= Source excerpt =
··········
[Dixielandjazz] J P Johnson's "blues opera" unearthed.
M J (Mike) Logsdon
mjl@ix.netcom.com
Tue, 03 Dec 2002 18:52:21 -0800
A jazz giant's lost legacy: A U-M musicologist resurrects the
long-forgotten blues opera 'De Organizer' by innovative pianist James P.
Johnson, who married high-brow classical with the rhythms of black
culture
December 1, 2002
BY MARK STRYKER
DETROIT FREE PRESS MUSIC WRITER
Jazz historians and aficionados have always known that James P. Johnson,
the father of Harlem stride piano, devoted much of his later career to
writing orchestral tone poems, a piano concerto, a symphony and an
opera.
But even before Johnson's death in 1955, his concert works had become
little more than historical footnotes. The biggest mystery surrounds "De
Organizer," Johnson's one-act blues opera about unionizing
sharecroppers,
with a libretto by Langston Hughes. The opera vanished after just one
performance at Carnegie Hall on May 31, 1940, as part of a convention of
the International Ladies Garment Workers Union.
··········
= Data extract =
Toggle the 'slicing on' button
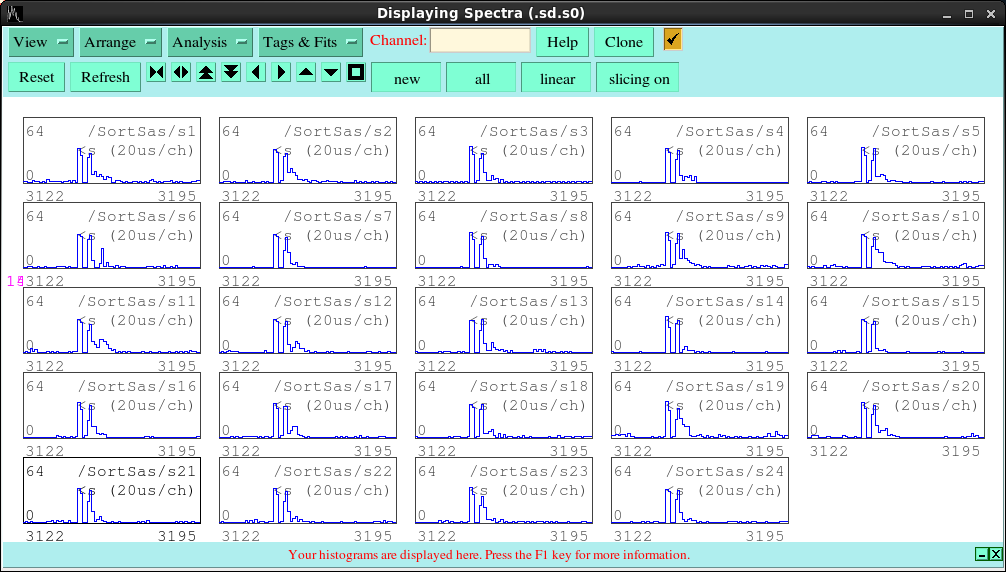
··········
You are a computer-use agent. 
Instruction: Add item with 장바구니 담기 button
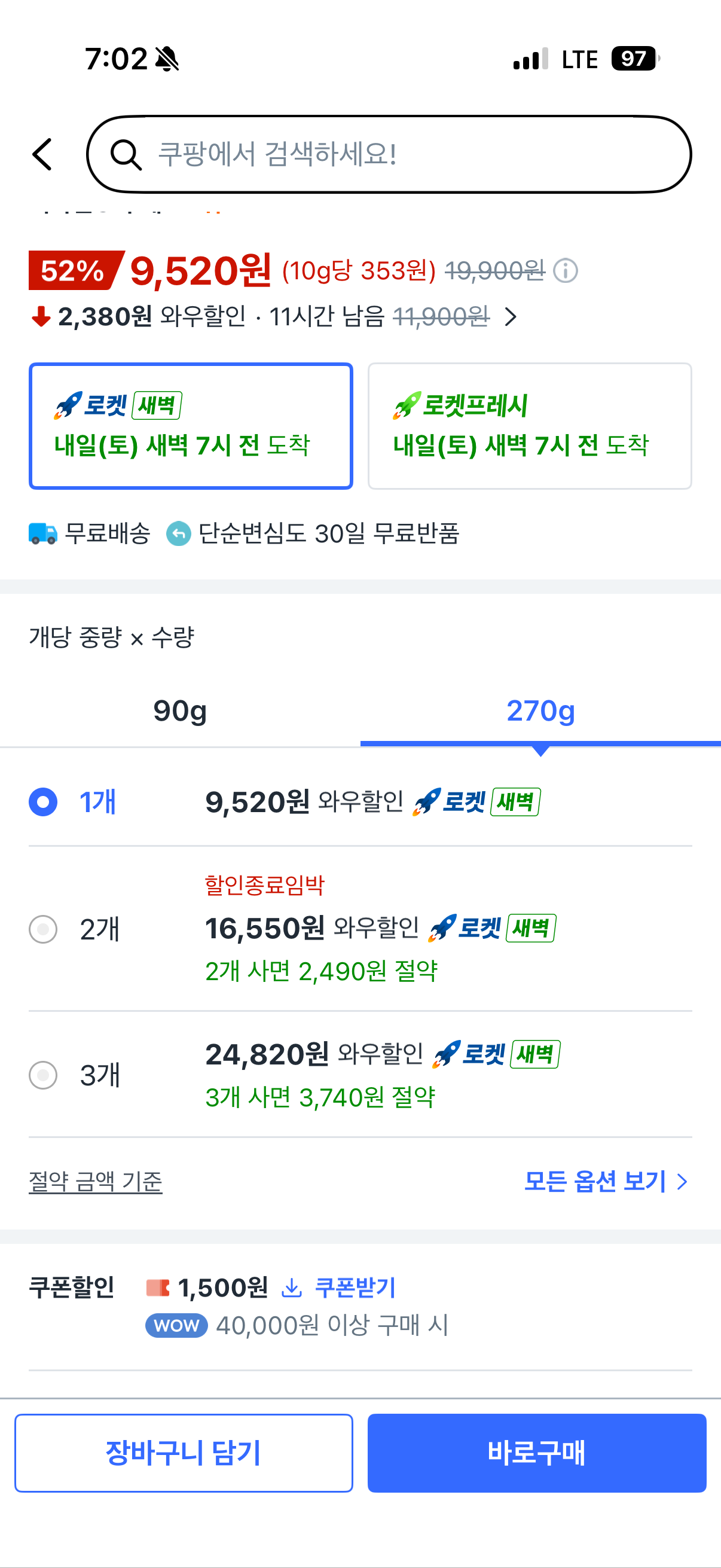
··········
= Exercise requirements =
1. According to the article on James P. Johnson's lost opera, who wrote the libretto for "De Organizer"?
2. Reproduce the article on James P. Johnson's lost opera, everything from "[Dixielandjazz] J P" down to "pianist James P.".
3. Go on with the article about James P. Johnson's blues opera from where it stops.

= Answers to the exercises =
1. Langston Hughes

2.
[Dixielandjazz] J P Johnson's "blues opera" unearthed.
M J (Mike) Logsdon
mjl@ix.netcom.com
Tue, 03 Dec 2002 18:52:21 -0800
A jazz giant's lost legacy: A U-M musicologist resurrects the
long-forgotten blues opera 'De Organizer' by innovative pianist James P.

3.
Johnson advocates have excavated and performed other unpublished
orchestral
music from family archives, but "De Organizer" hasn't been heard since
its
premiere.
Until now.
Forces from the University of Michigan are mounting a concert version of
the 35-minute opera this week and next in Detroit and Ann Arbor. The
hero
of the project is U-M professor and early-jazz expert James Dapogny.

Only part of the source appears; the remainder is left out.